> WRITTEN TASKS
1. Using the Google Search announcement, decide whether each statement agrees with it: (a) Google says one in ten search queries is misspelled; (b) the improved spelling algorithm relies on a neural net with 680 billion parameters; (c) the newly integrated data sources had earlier been offered only through Google Lens. Answer yes or no for each and quote the words that settle it.
2. Repeat word for word the part of the Google Search announcement that begins at the words "Most of these" and stops after "your search query.".

> DOCUMENT SEGMENT
Google today announced a number of improvements to its core search engine, with a strong focus on how the company is using AI to help its users. These include the ability to better answer questions with very specific answers, very broad questions and a new algorithm to better handle the typos in your queries. The company also announced updates to Google Lens and other Search-related tools.
Most of these are meant to be useful, but some are also just fun. You will now be able to hum a song and the Google Assistant will try to find the right song for you, for example.
As Google noted, 1 in 10 search queries is misspelled. The company already does a pretty good job dealing with those through its “did you mean” feature. Now, the company is launching an improvement to this algorithm that uses a deep neural net with 680 million parameters to better understand the context of your search query.
Another nifty new feature is an integration with various data sources, which were previously only available as part of Google’s Open Data Commons, into Search. Now, if you ask questions about something like “employment in Chicago,” Google’s Knowledge Graph will trigger and show you graphs with this data right on the Search results page.

> EXTRACTED ENTRIES

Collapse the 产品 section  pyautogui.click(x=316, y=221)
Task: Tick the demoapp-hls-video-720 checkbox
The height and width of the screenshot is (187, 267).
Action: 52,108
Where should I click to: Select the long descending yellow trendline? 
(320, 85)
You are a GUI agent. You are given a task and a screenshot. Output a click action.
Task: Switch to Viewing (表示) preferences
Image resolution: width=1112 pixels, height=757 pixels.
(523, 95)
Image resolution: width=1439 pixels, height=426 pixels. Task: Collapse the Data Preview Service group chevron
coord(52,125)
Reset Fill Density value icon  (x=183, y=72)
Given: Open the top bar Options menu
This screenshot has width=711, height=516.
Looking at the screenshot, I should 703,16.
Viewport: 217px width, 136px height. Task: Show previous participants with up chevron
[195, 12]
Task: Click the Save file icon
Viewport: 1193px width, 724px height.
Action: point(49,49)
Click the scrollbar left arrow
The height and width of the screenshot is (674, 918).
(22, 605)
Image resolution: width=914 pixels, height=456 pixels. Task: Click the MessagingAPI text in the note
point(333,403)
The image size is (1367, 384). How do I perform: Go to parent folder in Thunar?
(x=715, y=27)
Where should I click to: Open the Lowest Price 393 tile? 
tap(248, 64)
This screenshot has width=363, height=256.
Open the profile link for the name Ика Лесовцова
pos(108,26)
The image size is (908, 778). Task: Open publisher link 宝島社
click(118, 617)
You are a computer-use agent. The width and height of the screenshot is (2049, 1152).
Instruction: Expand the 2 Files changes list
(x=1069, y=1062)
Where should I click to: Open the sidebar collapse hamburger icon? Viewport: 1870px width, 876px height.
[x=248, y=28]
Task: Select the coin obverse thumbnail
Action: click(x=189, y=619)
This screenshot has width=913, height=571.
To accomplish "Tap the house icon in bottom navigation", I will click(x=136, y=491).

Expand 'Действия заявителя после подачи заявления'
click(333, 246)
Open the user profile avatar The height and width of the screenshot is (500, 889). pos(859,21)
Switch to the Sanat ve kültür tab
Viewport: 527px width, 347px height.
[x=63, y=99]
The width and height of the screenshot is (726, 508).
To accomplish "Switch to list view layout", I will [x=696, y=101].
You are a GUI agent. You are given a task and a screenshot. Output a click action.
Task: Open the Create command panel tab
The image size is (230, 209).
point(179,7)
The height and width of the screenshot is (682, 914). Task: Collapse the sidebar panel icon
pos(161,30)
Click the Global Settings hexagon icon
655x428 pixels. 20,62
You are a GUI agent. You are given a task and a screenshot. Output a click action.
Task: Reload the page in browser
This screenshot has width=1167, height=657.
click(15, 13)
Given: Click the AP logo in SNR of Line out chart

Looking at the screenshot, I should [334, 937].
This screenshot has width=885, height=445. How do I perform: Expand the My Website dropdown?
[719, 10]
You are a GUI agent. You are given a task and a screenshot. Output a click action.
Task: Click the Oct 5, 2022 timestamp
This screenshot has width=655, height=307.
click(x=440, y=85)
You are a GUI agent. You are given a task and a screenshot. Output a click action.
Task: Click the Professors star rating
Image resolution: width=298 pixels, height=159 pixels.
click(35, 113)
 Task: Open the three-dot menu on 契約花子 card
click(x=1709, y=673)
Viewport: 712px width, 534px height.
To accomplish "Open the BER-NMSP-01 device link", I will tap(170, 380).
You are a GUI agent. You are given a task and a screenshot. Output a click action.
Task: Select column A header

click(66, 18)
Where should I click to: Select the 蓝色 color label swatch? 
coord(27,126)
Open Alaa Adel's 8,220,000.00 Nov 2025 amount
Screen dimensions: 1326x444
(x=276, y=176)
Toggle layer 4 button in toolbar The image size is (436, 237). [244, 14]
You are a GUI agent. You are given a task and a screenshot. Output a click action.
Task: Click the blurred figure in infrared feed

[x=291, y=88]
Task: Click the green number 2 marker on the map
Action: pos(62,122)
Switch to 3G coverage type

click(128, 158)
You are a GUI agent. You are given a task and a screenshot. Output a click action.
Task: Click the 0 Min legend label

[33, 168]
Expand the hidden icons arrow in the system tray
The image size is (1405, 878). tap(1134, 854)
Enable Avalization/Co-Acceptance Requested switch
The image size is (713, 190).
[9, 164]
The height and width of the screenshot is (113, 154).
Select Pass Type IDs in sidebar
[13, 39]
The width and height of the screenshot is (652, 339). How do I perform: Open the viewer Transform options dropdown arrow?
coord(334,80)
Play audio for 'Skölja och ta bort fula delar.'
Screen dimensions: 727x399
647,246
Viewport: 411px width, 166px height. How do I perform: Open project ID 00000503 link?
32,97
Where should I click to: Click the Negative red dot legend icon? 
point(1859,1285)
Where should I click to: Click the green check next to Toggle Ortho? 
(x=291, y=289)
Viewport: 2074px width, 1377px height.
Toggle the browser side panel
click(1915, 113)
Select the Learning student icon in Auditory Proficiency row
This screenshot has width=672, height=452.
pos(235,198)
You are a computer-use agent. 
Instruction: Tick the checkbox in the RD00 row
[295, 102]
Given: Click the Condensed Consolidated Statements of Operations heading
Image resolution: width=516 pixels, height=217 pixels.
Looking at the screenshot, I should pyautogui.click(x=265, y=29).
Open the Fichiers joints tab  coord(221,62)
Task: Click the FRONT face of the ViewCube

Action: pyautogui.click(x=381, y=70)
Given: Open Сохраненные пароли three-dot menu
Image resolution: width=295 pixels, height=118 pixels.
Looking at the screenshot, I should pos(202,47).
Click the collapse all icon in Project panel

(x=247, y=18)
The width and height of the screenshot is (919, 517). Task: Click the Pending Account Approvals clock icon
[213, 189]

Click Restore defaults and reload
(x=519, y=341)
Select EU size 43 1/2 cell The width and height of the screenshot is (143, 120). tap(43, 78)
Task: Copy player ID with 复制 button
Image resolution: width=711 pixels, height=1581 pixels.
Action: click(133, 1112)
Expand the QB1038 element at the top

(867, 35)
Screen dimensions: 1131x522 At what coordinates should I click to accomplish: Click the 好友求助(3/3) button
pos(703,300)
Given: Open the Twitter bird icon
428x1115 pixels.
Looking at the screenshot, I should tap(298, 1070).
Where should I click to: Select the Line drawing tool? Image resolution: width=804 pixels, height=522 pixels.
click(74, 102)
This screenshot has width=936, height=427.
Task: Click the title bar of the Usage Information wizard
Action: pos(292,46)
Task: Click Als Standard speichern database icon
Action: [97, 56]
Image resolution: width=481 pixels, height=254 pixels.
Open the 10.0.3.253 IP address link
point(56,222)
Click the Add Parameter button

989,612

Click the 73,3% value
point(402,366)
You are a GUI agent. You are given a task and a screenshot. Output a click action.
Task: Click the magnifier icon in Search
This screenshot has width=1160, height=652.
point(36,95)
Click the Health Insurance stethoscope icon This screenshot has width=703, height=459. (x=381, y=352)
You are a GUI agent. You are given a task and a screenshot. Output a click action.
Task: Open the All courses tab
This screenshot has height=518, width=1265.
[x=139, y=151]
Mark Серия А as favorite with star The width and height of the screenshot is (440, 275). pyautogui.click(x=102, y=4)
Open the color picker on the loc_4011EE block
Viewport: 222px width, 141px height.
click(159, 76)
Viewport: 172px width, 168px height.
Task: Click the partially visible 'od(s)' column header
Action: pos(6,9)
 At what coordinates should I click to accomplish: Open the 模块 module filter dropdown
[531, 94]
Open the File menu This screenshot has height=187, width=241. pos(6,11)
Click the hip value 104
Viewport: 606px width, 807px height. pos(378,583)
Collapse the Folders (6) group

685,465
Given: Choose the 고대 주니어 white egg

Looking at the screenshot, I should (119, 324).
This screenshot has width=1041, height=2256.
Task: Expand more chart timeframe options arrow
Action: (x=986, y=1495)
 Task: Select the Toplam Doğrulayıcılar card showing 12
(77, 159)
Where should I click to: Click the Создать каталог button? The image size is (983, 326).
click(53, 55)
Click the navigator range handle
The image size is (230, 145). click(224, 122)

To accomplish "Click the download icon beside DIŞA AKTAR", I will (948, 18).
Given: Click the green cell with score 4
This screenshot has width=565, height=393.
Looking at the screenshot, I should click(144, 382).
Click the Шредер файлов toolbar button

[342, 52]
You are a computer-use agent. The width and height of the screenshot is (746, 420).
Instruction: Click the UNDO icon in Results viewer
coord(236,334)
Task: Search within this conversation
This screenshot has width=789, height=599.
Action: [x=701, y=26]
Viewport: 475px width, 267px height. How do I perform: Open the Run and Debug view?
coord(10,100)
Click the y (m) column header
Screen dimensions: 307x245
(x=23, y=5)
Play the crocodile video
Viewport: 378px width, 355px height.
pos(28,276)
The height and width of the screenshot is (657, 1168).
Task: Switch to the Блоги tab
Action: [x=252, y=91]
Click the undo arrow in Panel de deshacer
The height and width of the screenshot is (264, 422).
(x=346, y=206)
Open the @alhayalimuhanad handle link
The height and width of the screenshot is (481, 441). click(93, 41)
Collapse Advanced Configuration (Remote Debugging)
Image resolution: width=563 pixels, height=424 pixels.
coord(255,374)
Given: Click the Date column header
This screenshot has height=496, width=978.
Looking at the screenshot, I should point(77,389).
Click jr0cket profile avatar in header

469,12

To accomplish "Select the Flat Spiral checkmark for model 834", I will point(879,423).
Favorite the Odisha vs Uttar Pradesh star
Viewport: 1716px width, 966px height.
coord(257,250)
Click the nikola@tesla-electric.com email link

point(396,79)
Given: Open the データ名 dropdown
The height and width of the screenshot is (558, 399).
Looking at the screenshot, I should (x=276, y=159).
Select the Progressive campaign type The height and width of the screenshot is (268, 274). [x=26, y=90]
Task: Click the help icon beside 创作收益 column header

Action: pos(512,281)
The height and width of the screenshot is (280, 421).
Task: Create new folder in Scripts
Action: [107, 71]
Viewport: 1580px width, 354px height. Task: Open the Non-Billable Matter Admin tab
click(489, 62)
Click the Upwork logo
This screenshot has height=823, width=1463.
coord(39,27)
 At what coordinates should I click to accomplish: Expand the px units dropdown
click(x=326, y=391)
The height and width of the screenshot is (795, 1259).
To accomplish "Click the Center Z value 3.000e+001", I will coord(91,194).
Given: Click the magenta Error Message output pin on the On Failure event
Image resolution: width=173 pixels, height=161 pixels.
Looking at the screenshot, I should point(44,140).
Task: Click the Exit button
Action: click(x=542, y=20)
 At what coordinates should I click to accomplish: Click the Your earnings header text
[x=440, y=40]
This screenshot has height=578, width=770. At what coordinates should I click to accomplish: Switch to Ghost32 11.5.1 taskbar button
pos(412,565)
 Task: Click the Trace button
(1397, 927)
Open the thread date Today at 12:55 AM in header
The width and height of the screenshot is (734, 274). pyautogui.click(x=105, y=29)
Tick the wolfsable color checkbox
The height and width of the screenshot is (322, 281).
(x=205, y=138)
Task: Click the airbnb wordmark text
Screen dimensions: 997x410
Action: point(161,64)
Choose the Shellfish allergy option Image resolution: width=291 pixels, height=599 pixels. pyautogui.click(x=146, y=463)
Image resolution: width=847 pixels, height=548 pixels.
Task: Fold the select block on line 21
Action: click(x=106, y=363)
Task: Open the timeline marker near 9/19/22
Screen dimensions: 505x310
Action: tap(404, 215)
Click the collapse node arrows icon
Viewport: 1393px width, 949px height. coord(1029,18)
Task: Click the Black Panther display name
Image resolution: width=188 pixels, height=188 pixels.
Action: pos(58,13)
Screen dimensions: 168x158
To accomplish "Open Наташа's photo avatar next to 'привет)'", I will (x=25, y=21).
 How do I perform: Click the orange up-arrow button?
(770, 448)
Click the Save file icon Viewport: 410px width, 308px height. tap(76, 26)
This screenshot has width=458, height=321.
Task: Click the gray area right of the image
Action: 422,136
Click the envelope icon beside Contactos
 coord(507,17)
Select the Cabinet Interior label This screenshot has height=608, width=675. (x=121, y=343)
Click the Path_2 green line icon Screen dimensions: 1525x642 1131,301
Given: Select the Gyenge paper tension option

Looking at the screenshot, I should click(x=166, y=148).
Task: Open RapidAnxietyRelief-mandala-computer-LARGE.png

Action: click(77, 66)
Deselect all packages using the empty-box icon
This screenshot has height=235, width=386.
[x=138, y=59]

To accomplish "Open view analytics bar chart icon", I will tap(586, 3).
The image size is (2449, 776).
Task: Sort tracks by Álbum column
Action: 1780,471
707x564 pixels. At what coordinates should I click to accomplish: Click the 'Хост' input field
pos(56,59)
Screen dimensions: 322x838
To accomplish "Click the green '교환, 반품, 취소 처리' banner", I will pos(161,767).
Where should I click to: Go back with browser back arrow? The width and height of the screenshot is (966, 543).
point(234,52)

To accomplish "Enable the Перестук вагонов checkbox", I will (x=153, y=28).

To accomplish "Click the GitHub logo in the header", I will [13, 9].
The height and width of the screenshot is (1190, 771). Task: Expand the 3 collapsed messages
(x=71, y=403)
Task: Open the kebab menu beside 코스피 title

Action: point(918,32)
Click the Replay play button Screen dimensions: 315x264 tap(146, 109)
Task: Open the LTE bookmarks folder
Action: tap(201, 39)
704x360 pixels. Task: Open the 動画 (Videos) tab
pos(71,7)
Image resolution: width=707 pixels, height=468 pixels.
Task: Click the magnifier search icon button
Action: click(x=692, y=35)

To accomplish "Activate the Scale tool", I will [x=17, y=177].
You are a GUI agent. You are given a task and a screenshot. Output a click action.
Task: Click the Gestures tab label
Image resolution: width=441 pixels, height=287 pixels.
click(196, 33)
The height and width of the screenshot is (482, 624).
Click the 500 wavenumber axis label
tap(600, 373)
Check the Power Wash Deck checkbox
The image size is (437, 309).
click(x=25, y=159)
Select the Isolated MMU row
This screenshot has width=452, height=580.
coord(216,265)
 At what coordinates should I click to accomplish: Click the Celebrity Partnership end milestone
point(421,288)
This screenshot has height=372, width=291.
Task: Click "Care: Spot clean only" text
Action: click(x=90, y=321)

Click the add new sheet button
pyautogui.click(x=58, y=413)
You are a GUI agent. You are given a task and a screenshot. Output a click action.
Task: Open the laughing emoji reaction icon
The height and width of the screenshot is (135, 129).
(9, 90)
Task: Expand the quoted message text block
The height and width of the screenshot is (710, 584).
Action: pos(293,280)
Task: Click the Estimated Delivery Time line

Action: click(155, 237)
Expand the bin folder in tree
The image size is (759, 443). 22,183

> THE RESULTS
1.
(a) Yes: "1 in 10 search queries is misspelled"
(b) No: "a deep neural net with 680 million parameters"
(c) No: "previously only available as part of Google’s Open Data Commons"

2.
Most of these are meant to be useful, but some are also just fun. You will now be able to hum a song and the Google Assistant will try to find the right song for you, for example.
As Google noted, 1 in 10 search queries is misspelled. The company already does a pretty good job dealing with those through its “did you mean” feature. Now, the company is launching an improvement to this algorithm that uses a deep neural net with 680 million parameters to better understand the context of your search query.